Thanks for your support and kind words! 🙂 You are an awesome friend.
“When I’m trying hard but trying hard isn’t good enough.”
I feel you on that one. It seems the harder I try, the results are med-ocer or just not giving the results I hoped to achieved. In the end, there are people who don’t appreciate that hard effort. I look at them as they haven’t earned my respect or my time. In the end, you are doing your best and you give it your love, time, attention and you continue to do so with out giving up. That shows heart, love, courage and over all, it shows you are a good person that cares. Sit back, kick your feet up and sip on your favorite drink with your favorite movie. In the end, being a mother, a wife and thrown into reality/the world around you, you are doing more than you realize.
You cannot do everything. I have found myself trying to do that as well and to care for everyone, clean the house, cook and the list goes on and on. I think we can all get cluttered at home occasionally. A few weeks ago, we took time to organize some…not all but it’s good to just concentrate on that so you can have the space you need. Maybe that is key for you as well. Take a break to just find your own place, have it be in the garage, a spare room, etc. I think that could settle so much and probably make all of you happy as well. The main thing is…you are doing all and more than many people do. The best thing is…you take care of your family.
it is hard to do it all, especially when you’re a blogger but are amazing at it! keep up the great work!
You are so echoing my thoughts lately. I try so hard but feel I always come up short! I try to do it all but the truth is one person cannot do everything!
!) The house the boys grew up in was set-up easier to keep up than yours is. They all played in the blue bedroom, which was Dan and Dave’s. That is where almost all the toys were. At bedtime we played “construction” and “bulldozed” all the toys into a huge toy box.
2) Joe remembers different than it actually way. He was the youngest of 4 and Jim is 5 yrs older. When I went back to work (outside of the home) The older boys were in school and Joe went to a babysitter (usually one of the grandmothers…YOU DO NOT HAVE THAT OPTION…when no one is home, it is easy to keep the house picked up)
3) I have said before, when Warren is in school full time next year, you should consider taking Wesley to daycare a couple days a week.
4) I think you should take more time for yourself.
5) I admire you and think you are a good wife and mother.

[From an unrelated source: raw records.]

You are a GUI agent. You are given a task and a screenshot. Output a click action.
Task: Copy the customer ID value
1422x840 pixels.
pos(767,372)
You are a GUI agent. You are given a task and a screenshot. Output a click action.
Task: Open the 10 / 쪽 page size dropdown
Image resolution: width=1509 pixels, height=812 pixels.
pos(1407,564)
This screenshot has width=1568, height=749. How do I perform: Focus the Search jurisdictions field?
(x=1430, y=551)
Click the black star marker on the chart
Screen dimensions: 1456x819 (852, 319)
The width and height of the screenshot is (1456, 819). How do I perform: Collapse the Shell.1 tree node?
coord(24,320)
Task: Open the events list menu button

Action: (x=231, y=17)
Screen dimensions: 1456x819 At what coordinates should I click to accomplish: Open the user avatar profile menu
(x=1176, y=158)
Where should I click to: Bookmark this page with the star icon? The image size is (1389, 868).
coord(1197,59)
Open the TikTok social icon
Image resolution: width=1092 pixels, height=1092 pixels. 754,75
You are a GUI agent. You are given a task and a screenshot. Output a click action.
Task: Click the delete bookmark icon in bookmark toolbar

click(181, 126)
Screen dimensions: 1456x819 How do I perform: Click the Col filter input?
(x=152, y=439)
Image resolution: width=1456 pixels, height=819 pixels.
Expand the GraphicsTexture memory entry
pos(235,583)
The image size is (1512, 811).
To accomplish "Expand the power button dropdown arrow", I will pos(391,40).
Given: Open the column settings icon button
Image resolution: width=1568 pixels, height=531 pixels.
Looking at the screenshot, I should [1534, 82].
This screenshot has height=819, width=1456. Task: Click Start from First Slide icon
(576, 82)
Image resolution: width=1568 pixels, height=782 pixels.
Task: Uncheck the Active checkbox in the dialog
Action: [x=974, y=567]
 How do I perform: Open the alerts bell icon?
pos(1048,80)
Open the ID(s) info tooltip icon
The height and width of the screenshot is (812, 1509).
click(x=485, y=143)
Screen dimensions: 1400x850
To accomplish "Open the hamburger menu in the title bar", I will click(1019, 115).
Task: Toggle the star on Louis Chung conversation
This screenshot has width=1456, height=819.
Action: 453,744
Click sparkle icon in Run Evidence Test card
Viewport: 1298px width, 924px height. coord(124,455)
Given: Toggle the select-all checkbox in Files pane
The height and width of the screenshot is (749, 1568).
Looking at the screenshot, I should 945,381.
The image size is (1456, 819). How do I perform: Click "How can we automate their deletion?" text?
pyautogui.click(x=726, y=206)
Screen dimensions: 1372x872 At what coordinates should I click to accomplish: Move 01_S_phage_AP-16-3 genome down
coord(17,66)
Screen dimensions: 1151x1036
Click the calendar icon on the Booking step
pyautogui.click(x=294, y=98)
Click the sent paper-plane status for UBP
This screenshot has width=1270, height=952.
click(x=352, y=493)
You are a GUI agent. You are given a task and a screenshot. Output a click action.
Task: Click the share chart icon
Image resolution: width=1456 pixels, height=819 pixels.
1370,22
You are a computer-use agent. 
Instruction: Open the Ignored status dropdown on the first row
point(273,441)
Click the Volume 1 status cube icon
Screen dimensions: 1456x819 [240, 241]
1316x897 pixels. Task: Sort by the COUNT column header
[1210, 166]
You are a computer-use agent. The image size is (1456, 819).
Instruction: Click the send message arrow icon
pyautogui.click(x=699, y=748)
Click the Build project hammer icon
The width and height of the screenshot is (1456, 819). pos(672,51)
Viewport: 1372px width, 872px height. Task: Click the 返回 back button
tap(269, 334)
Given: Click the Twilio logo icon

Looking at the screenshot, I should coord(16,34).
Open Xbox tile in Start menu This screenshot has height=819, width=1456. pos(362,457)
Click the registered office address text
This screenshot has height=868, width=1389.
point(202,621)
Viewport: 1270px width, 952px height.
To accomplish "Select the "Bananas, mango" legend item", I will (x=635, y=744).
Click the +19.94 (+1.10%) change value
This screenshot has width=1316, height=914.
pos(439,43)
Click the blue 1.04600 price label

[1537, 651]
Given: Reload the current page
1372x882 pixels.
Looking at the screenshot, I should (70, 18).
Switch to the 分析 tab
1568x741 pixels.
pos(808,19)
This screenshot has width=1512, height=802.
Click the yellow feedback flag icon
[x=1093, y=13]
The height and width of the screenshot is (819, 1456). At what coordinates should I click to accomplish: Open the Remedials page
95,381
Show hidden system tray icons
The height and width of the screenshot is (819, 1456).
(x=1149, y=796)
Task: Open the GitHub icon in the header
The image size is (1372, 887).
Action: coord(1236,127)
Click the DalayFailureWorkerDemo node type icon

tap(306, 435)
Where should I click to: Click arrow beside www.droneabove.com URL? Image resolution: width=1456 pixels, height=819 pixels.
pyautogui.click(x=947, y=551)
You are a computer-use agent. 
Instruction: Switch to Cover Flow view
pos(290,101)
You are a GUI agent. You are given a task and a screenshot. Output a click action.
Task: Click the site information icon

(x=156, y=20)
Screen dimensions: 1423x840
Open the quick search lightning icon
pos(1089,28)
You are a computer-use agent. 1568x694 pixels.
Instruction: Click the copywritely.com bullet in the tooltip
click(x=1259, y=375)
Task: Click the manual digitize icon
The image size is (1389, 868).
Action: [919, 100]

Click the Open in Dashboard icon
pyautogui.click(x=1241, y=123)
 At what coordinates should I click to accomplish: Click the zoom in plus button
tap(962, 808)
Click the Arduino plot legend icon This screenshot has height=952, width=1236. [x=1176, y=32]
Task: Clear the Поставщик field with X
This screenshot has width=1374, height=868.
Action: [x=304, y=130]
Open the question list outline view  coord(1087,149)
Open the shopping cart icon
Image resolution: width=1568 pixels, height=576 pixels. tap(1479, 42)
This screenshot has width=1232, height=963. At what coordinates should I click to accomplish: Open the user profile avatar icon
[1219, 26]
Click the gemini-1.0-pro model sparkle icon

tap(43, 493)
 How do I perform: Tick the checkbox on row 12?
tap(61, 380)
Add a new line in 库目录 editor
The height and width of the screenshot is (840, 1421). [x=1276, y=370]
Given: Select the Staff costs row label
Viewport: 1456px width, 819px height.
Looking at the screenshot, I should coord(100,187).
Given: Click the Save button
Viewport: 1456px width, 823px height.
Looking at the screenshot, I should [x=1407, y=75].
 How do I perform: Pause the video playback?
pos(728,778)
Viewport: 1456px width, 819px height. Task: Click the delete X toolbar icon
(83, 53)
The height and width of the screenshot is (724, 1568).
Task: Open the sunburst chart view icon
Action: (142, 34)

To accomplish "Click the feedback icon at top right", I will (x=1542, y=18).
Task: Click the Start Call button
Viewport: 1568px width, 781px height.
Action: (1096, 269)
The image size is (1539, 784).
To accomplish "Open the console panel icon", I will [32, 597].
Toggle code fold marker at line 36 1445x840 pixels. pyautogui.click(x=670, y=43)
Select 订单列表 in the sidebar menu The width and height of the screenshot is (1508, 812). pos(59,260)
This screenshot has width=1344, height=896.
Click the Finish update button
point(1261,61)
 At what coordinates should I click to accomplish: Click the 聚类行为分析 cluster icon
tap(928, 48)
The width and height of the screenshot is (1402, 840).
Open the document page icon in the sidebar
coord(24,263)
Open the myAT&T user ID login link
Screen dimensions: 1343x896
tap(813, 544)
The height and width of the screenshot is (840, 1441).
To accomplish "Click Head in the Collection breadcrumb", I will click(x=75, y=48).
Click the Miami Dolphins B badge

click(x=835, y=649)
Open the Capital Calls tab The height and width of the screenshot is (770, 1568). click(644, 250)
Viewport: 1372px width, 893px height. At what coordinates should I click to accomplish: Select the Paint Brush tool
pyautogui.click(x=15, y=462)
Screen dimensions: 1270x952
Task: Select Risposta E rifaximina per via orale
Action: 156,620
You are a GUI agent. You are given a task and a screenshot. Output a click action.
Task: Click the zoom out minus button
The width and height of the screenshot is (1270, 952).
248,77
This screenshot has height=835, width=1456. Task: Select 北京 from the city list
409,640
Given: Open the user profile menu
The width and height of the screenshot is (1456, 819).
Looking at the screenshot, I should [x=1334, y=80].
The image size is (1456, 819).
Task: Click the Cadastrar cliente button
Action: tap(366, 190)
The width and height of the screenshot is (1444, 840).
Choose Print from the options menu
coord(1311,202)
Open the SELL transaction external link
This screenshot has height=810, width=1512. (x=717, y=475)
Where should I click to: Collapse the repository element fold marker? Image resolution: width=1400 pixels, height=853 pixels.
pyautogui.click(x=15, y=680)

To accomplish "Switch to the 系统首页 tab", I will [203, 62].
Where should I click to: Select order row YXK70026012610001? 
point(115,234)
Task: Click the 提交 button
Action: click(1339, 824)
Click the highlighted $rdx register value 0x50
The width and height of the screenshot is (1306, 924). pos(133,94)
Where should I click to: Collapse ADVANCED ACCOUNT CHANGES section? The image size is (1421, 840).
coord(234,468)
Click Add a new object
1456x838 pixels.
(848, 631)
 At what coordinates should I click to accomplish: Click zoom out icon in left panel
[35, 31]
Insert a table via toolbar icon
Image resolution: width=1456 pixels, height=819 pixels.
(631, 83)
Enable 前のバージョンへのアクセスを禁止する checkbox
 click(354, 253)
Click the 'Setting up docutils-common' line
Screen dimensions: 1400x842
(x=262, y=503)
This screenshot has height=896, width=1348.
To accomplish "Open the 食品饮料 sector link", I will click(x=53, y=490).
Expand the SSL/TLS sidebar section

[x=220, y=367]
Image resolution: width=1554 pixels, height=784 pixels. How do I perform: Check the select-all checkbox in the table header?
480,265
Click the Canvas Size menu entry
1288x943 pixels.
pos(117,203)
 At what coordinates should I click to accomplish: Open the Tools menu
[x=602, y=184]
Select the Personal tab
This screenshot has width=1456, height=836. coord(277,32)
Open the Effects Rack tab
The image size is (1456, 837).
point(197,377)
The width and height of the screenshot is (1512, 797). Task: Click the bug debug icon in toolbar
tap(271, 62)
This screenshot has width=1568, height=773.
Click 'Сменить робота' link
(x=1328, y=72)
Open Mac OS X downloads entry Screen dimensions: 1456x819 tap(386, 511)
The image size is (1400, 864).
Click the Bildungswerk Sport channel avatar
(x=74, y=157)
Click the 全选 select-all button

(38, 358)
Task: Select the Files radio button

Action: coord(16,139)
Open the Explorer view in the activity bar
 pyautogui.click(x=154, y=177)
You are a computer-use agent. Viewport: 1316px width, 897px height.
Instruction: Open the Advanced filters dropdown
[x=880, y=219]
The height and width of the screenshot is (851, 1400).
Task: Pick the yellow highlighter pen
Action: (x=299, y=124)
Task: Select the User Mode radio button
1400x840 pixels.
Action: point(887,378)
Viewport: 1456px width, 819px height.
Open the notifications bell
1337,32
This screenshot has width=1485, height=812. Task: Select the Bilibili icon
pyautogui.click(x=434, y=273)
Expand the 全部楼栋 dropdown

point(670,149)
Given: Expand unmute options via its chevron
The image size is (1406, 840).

6) I am not you and you are not me…I HATE TO COOK, I did not like having an office in my home and working from home (I have to separate areas of my life) Our house in MN basement was a wreck (I used to say the clutter held the floor up…not really quite that bad, but it was NOT like any of the rest of the house.) I LIKE doing laundry..I LOVE doing laundry (okay, I am weird about that) I like to bake.
7) I PROMISE things will be easier once Warren is in school.
8) BTW I have had cleaning people 2 times in my life. I really didn’t like them.
Thank you! That means a lot that you would say that!
I do agree that I need to have a day or two a week where Wes has a sitter and I think that is something I can easily do in the fall when he is no longer nursing. I really look forward to that!
(And I just discovered this sitting in my pending comments folder. Sorry for the delay. I often go a few days without getting a chance to approve them unfortunately!)
: )
Some days are better than others, but today I feel that I could not get everything done! I just want to relax and let it all go to pot. But, I will not. I will get the kitchen cleaned tomorrow! I can not do everything in one day. I understand about not having the time to organize everything!
I have the same feelings…and I don’t even have any kids yet! I can’t imagine how I’ll feel when kids finally happen. Good to know I’m not the only one who feels this way!